Ombres sous le ciel anarchique
Les États dansent sous un ciel sans maître, où chaque frontière reflète l’urgence de l’intérêt national. Les conflits sont des ombres projetées par la lumière du pouvoir, et la Charte devient un miroir que certains ignorent. Là où le ciel est anarchique, chaque État trace sa voie selon sa propre boussole.
La Charte comme phare
La Charte est boussole et lanterne, capable de guider les États dans la tempête. Le déficit de coopération est un phare éteint, laissant les navires politiques naviguer à vue. États en quête de sécurité dans un monde anarchique et les ombres sous un ciel instable. Faiblesse des institutions et coopération et le phare éteint dans la tempête Normes ignorées, légitimité vacillante et tissu fragile de confiance et perceptions
Légitimité et perceptions
La sécurité est un souffle social et normatif, pas seulement militaire. L’écart entre Charte et pratiques est une fissure dans le tissu du continent, que seule la responsabilité partagée et la reconnaissance mutuelle peut combler.
Reconstruire le souffle africain
Puissance et coordination : renforcer capacités militaires et alliances régionales pour contenir l’instabilité. Institutions et diplomatie : appliquer la Charte à travers sanctions, dialogue et médiation proactive.

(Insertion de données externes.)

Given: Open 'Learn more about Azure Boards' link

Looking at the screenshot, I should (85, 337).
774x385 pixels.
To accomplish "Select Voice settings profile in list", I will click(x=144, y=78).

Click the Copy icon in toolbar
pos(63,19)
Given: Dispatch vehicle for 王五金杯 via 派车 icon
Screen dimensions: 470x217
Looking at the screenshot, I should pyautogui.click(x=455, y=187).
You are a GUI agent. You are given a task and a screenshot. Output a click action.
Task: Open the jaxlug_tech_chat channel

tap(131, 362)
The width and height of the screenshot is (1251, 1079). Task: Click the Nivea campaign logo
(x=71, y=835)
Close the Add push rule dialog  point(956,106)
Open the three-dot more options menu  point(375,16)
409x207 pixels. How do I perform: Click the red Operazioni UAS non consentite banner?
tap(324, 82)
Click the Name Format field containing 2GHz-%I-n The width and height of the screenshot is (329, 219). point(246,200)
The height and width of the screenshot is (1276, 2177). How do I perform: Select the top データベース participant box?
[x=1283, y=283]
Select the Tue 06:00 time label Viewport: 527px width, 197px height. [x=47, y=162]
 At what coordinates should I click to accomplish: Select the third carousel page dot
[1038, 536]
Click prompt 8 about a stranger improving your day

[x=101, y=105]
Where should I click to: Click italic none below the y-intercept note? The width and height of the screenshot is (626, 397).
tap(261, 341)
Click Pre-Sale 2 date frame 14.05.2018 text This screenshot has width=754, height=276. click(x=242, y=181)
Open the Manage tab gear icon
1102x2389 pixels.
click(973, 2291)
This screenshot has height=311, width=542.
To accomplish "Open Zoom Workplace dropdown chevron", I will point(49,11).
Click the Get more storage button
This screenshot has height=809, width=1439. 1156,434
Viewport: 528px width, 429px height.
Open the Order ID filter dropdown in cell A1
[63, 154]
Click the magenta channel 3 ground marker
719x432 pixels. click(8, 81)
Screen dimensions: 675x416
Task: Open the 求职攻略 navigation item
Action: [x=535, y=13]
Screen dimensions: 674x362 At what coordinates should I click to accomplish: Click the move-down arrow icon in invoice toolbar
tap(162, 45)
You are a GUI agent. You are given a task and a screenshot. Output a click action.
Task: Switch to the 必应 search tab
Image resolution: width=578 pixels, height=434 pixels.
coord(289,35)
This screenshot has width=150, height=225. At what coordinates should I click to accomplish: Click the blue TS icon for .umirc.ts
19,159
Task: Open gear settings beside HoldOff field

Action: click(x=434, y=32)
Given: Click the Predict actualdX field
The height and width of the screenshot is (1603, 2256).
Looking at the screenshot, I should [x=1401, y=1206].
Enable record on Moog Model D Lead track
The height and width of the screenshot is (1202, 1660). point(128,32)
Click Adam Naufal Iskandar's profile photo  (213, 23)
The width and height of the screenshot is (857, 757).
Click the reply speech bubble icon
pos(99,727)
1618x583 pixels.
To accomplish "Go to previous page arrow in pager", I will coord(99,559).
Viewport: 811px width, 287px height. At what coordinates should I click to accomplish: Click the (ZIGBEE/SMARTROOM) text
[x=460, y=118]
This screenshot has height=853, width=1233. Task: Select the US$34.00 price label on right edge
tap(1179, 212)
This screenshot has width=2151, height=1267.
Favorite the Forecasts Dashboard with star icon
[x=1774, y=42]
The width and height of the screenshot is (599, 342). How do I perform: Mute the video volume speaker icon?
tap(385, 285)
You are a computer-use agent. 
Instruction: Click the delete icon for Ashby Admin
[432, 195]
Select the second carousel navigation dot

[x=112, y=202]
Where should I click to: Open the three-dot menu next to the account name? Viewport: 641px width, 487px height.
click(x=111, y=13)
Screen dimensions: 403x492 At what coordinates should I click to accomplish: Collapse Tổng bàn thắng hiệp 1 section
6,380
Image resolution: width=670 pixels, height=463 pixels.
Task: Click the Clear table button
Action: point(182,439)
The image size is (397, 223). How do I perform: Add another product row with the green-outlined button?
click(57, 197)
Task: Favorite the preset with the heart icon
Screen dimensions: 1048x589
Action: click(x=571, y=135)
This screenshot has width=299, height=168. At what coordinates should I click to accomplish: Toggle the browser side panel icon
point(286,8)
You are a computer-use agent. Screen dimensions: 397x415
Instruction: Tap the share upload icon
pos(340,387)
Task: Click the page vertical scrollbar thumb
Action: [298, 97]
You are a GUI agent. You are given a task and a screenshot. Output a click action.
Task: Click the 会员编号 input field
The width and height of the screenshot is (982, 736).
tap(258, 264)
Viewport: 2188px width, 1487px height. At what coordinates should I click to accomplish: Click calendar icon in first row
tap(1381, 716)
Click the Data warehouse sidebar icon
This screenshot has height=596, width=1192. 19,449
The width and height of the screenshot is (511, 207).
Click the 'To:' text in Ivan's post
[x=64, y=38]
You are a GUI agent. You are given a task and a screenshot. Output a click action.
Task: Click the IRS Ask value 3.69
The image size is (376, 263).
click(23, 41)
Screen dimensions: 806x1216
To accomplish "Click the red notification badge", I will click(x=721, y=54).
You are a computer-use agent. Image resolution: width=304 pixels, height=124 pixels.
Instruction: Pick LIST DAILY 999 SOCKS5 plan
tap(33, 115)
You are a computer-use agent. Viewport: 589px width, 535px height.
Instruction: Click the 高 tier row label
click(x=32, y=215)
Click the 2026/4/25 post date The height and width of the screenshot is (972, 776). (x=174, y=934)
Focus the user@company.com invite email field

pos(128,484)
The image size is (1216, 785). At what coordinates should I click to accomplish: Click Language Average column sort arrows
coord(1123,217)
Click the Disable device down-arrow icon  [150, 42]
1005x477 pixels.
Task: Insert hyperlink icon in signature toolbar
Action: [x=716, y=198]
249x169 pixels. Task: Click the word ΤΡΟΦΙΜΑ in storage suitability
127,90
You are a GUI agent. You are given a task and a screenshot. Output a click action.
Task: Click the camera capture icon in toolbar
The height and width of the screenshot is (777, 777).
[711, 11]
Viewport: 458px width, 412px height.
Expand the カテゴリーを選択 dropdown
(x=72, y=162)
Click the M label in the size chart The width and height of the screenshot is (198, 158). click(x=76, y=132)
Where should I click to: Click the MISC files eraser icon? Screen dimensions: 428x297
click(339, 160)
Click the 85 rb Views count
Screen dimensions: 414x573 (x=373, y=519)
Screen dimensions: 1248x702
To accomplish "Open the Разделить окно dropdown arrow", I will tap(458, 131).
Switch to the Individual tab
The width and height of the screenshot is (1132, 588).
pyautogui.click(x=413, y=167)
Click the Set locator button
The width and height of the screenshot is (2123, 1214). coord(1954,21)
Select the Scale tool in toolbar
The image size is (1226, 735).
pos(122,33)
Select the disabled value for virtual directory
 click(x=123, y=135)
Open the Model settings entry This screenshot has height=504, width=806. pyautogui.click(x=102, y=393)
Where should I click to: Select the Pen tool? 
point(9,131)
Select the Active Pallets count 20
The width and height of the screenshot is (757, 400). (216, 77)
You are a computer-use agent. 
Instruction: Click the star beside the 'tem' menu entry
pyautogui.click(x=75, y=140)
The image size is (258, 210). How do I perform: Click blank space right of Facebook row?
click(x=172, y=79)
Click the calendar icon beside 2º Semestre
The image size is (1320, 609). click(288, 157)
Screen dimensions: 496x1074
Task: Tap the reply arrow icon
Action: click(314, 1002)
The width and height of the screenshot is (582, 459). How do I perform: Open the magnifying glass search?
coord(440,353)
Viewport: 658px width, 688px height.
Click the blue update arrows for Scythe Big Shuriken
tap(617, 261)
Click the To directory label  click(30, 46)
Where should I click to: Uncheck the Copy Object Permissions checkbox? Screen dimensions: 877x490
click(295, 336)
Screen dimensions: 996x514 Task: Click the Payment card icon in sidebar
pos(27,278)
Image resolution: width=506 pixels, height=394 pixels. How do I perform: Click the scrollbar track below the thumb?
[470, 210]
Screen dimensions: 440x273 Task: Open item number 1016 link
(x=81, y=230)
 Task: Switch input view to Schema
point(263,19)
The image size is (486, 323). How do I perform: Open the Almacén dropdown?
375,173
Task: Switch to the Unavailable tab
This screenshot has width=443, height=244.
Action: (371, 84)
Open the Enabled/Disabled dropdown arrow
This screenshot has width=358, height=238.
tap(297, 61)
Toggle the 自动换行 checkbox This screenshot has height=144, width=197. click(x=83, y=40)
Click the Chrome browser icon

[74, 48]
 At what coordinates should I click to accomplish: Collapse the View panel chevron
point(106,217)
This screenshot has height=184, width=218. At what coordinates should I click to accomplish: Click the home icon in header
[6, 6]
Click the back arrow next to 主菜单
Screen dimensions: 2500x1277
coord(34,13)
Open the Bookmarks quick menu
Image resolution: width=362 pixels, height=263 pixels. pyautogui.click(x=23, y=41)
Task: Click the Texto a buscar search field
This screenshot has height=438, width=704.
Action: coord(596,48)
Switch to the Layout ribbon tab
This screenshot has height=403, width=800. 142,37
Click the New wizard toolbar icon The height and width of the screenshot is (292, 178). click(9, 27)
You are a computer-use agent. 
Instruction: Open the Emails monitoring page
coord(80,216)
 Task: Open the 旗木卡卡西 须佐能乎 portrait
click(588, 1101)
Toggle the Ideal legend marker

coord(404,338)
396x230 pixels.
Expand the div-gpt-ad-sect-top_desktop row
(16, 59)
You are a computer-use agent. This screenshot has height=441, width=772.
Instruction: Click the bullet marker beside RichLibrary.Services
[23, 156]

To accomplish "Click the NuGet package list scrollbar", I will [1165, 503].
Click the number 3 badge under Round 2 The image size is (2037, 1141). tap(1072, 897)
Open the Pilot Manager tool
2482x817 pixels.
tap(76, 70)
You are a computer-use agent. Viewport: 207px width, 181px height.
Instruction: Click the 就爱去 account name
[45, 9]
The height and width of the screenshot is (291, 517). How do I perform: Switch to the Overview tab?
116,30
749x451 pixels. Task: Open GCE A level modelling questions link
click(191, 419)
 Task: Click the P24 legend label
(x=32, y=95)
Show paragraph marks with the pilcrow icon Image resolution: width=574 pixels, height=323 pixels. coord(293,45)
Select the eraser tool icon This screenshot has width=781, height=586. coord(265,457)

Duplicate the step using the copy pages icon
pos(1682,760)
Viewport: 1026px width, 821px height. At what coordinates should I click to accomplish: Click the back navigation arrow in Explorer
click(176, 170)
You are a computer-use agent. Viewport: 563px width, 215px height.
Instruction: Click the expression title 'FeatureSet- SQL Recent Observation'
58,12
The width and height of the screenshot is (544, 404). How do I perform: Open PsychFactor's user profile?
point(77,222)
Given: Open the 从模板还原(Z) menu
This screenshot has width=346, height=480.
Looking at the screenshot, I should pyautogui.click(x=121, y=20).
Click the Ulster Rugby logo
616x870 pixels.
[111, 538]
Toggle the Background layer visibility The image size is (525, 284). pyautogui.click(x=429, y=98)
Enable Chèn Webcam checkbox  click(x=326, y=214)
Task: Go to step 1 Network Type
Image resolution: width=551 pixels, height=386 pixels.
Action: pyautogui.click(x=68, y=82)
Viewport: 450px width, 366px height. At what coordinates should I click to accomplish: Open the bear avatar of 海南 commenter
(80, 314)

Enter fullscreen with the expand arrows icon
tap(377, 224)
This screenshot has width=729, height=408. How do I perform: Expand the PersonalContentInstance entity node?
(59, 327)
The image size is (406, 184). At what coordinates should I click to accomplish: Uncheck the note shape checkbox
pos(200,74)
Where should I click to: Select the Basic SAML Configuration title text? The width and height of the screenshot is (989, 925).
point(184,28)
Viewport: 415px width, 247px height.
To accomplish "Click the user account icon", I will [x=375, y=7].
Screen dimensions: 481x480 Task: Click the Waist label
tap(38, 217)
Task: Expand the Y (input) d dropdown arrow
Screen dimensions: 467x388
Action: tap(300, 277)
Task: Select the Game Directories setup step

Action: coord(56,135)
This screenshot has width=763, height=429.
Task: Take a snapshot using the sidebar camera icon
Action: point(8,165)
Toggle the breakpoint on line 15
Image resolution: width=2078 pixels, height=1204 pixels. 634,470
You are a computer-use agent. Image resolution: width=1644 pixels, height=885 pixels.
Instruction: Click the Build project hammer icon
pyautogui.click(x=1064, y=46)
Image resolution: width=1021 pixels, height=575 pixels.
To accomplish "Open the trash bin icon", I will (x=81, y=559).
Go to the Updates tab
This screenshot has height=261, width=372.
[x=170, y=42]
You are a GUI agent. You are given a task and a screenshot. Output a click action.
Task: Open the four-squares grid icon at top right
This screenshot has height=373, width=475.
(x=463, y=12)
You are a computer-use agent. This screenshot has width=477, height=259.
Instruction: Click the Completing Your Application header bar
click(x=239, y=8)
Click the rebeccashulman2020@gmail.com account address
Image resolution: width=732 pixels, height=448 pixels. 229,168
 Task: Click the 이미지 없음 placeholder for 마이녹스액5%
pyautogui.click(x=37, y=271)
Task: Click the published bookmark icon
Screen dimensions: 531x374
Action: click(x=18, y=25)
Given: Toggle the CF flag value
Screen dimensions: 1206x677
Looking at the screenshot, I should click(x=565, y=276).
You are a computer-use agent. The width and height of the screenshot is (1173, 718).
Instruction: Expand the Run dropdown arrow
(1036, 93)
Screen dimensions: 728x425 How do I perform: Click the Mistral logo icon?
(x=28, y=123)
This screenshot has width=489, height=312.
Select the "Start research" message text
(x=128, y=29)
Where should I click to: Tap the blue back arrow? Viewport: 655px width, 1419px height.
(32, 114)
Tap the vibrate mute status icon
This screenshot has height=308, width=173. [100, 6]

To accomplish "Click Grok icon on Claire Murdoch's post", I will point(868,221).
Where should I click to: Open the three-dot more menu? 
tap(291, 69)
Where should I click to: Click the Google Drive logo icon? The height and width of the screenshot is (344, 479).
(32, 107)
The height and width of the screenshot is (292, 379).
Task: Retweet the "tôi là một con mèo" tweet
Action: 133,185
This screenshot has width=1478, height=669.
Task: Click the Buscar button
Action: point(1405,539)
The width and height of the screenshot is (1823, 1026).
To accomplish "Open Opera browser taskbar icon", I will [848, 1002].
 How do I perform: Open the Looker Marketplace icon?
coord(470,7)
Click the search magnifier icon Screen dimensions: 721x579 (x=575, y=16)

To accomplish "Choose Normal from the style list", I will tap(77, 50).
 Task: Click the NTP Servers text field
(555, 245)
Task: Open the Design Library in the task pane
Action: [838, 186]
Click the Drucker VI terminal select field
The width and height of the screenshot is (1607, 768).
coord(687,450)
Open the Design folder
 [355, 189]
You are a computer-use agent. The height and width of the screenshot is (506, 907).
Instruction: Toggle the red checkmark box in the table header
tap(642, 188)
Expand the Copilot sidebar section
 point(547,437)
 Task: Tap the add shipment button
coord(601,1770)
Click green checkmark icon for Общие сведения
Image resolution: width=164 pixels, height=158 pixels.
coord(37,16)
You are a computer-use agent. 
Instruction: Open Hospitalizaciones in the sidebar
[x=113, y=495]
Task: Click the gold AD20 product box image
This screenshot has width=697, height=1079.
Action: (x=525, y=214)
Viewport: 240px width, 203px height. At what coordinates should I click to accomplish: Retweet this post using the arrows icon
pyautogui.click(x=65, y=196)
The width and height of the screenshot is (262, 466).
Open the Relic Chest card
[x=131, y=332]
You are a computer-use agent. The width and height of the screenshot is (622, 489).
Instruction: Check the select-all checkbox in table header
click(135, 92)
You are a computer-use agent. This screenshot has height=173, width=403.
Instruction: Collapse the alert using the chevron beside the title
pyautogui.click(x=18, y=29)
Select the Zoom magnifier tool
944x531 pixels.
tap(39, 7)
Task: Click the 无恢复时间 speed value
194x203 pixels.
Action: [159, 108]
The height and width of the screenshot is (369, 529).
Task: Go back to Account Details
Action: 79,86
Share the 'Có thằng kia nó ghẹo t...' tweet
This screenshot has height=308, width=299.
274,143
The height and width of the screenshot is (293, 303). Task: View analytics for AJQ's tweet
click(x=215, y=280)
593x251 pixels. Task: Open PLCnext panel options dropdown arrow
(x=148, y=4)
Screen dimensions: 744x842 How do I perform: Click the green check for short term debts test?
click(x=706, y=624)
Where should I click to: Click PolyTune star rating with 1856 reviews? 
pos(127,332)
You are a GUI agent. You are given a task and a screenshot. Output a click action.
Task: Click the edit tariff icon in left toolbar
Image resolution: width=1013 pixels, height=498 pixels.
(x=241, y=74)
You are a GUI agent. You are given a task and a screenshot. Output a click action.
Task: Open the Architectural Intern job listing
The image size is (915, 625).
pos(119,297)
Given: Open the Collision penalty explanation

Normes et légitimité : transformer principes en culture commune, où chaque État devient gardien de la paix.
L’Afrique est un ciel en tempête, où nuages noirs de conflits et éclats lumineux de normes coexistent. Quand puissance, droit et légitimité s’accordent, la Charte cesse de pleurer et devient le souffle qui porte la paix, la confiance et la sécurité.